This book combines political with environmental history to present conservation policy as a critical arm of New Deal reform, one that embodied the promises and limits of midcentury American liberalism. It interprets the natural resource programs of the 1930s and 1940s as a set of federal strategies aimed at rehabilitating the economies of agricultural areas. The New Dealers believed that the country as a whole would remain mired in depression as long as its farmers remained poorer than its urban residents, and these politicians and policymakers set out to rebuild rural life and raise rural incomes with measures tied directly to conservation objectives – land retirement, soil restoration, flood control, and affordable electricity for homes and industries.

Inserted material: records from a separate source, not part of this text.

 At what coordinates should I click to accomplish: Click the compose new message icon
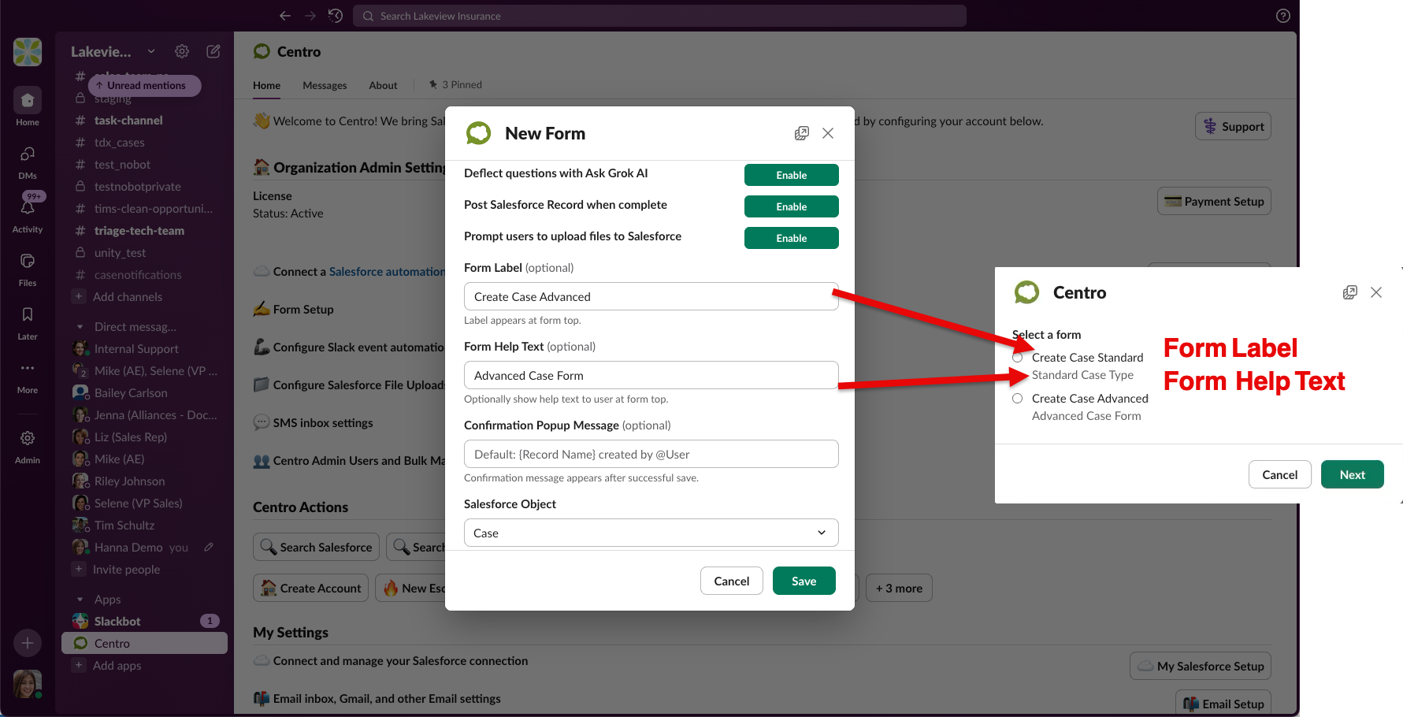213,51
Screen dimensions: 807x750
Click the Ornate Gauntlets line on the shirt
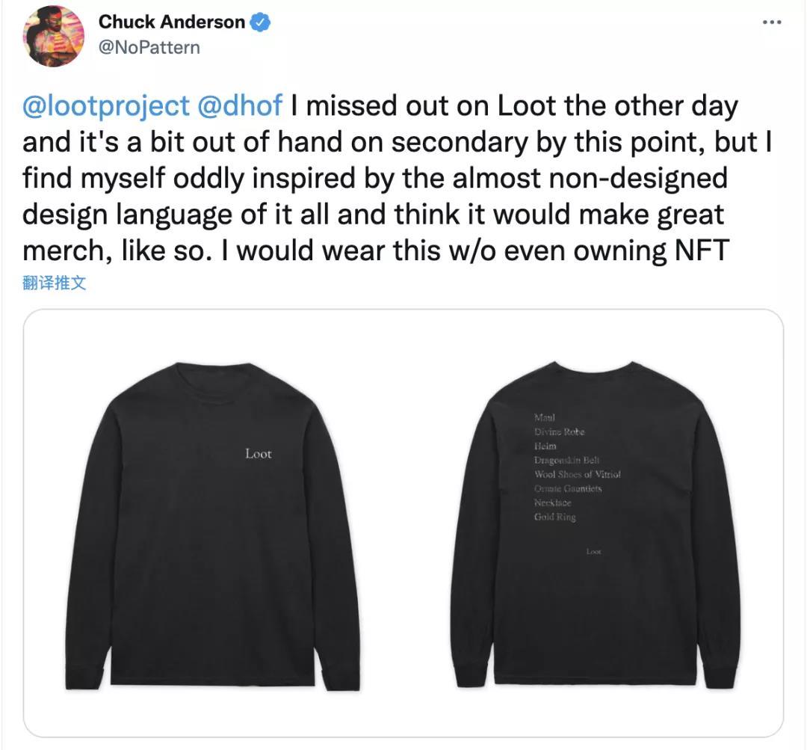(x=567, y=488)
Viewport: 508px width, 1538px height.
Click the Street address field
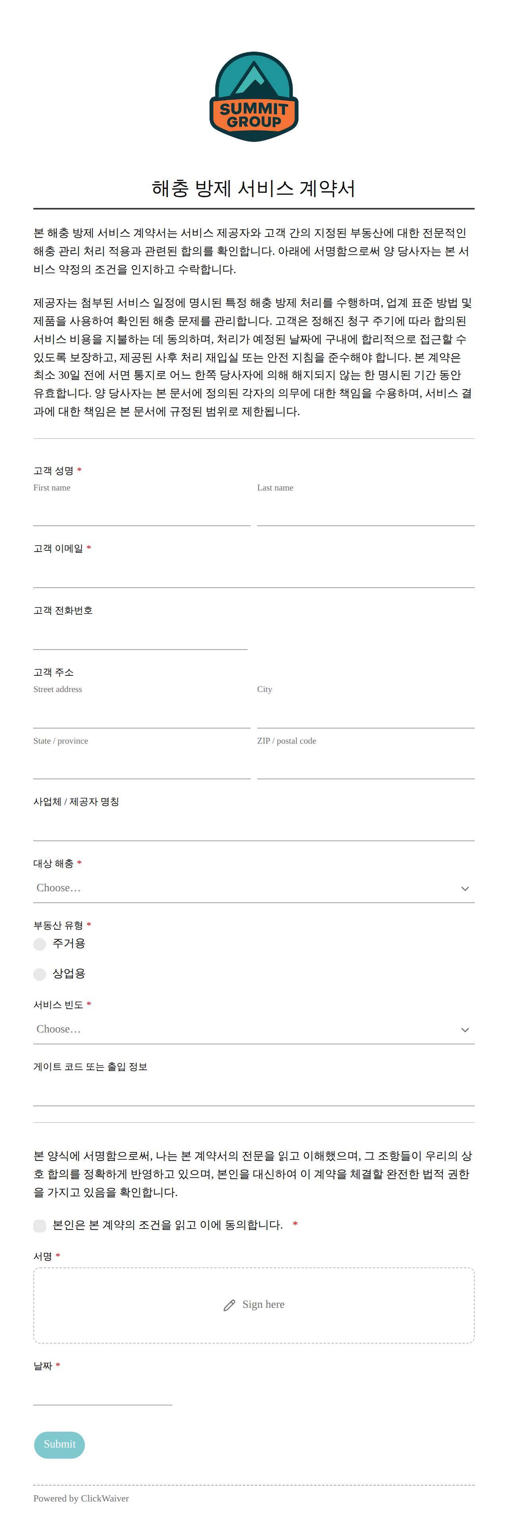(142, 714)
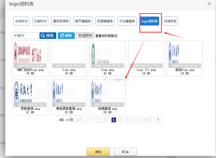Select the 通用资源库 tab
The height and width of the screenshot is (158, 216).
pyautogui.click(x=61, y=21)
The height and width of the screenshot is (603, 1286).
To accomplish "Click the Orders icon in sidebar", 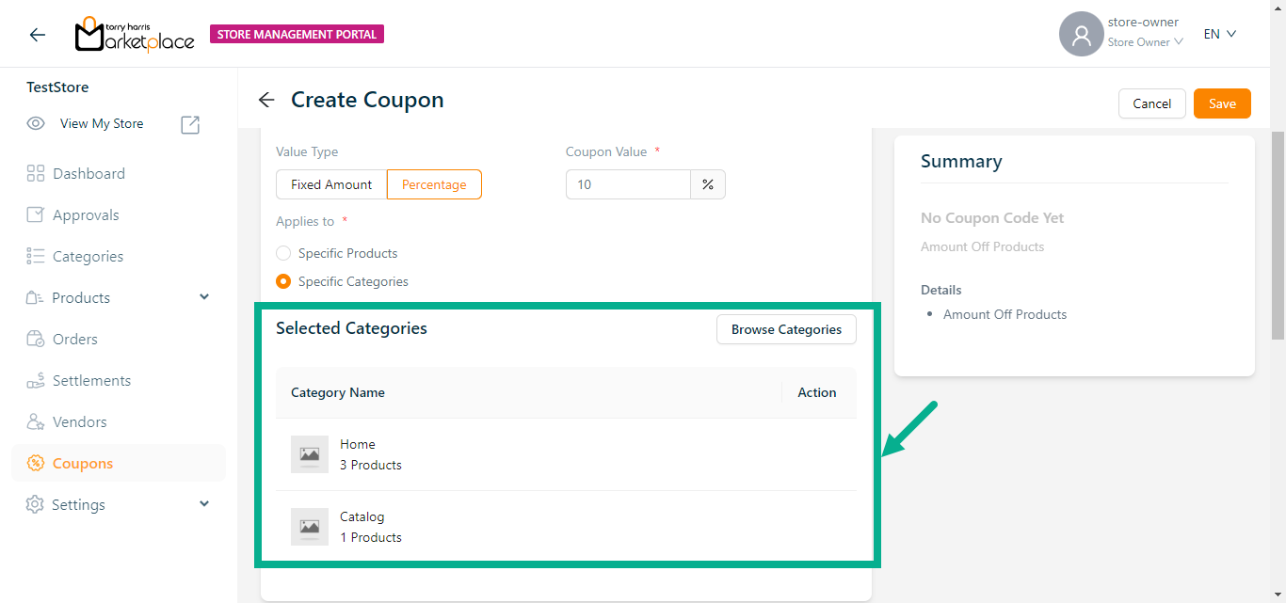I will point(36,339).
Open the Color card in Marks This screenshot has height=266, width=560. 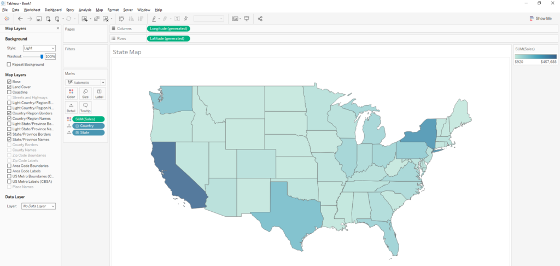(x=71, y=94)
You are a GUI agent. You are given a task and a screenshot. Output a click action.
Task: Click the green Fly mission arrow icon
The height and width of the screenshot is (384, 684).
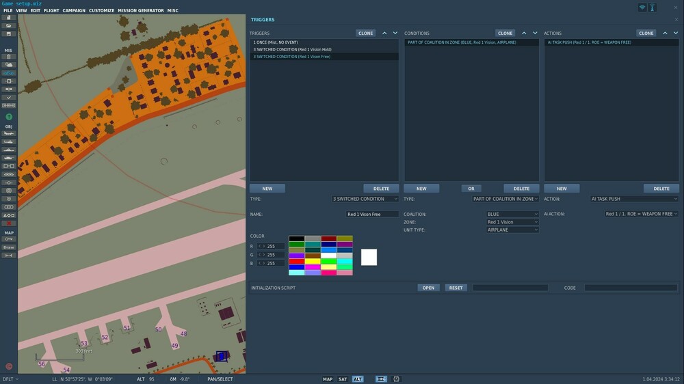pos(9,117)
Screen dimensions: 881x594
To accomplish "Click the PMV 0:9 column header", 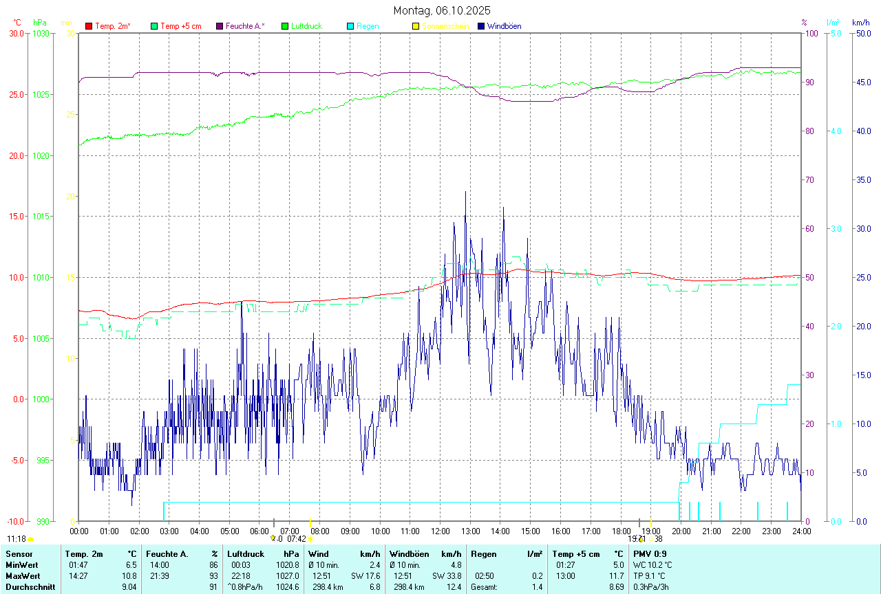I will coord(650,553).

In building new constituencies for the environmental initiatives, resource administrators and their liberal allies established the political justification for an enlarged federal government and created the institutions that shaped the contemporary rural landscape.
1. The new conservation
2. Poor people, poor land
3. The best new dealer from Texas
4. The industrial transition
5. Epilogue: exporting the New Deal
Sarah T. Phillips is an Assistant Professor of History at Columbia University who specializes in twentieth-century American political and environmental history. Her publications include articles in Environmental History and Agricultural History, and anthology chapters on transatlantic agrarian history and on the Franklin Roosevelt presidency. Her dissertation, on which this book is based, won the 2003 Gilbert C. Fite award from the Agricultural History Society.